A gente nunca conhece as pessoas.

O único acerto dele foi a última fala. Sem dúvidas, a gente nunca conhece as pessoas. A gente não sabe que a coleguinha do lado pode estar traindo o namorado, porque ficou cansada de tantos abusos e falta de carinho. A gente não sabe que o cara com quem a gente transou semana  passada hoje está sentado na mesa de bar falando da puta que comeu semana passada e seus fetiches estranhos. A gente não sabe que ontem houve uma menina que resolveu sair de casa por ser constantemente violentada pelo próprio pai; a gente só sabe que ela é uma rebelde sem causa. A gente não sabe que aquele nosso amigo tão legal, tão gentil, semana que vem vai na mesma festa que a gente e se aproveitar de nós enquanto bebemos a terceira dose de tequila, porque, poxa, ele sempre foi tão legal, tão gentil. 

Mas a vida é isso. É não saber o que vai acontecer quando a gente virar a esquina. Eu não conheço você, você não me conhece. Mas nada te dá o direito de expor qualquer parte da minha intimidade. Isso só diz de você, não de mim. 

Não sei quem é Fabíola. Não sei se ela tem filhos, se gosta de sushi, se fez uma doação de natal para as crianças carentes. Não sei e não me importo. Por que, então, deveria me importar com a infidelidade dela frente ao parceiro? Não o conheço, tampouco gostaria de saber, através de um vídeo infeliz, que ele é capaz de agredir uma mulher.
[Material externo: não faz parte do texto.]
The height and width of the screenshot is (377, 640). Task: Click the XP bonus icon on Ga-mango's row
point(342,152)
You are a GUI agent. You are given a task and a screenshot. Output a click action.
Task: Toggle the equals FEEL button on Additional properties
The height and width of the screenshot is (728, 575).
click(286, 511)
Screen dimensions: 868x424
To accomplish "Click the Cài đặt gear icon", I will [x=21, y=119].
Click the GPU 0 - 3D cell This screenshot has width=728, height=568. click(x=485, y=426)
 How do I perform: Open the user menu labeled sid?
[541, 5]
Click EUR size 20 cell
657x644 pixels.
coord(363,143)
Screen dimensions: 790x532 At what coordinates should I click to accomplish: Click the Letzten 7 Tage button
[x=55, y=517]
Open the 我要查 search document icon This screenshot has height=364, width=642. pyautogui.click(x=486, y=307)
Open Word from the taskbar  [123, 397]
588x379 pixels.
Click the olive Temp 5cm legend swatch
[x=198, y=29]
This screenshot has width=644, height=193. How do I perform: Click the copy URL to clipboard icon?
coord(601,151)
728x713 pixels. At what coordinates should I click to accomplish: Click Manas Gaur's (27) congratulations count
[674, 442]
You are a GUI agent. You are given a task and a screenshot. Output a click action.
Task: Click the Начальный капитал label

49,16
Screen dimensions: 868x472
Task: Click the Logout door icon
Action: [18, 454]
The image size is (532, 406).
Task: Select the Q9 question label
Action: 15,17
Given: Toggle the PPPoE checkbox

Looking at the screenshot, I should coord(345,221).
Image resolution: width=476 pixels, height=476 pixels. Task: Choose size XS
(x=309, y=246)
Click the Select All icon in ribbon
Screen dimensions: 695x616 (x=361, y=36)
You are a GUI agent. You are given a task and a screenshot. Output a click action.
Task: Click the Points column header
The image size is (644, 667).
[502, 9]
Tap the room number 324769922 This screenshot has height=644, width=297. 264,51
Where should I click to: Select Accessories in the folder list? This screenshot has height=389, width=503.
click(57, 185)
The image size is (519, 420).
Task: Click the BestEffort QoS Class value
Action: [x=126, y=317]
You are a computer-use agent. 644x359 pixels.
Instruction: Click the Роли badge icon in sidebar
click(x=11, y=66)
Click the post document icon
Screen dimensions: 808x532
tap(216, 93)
Aliás, me choca que as pessoas estejam mais preocupadas com memes engraçados a respeito da traição do que com uma agressão contra a mulher gravada em vídeo e publicada na internet. Dá pra contar nos dedos quem é que sabe o nome do marido traído. Ou do amante. Ninguém sabe. Todas as piadas envolvem única e exclusivamente Fabíola. Quantas piadinhas infames envolvendo "fazer as unhas" você escutou essa semana?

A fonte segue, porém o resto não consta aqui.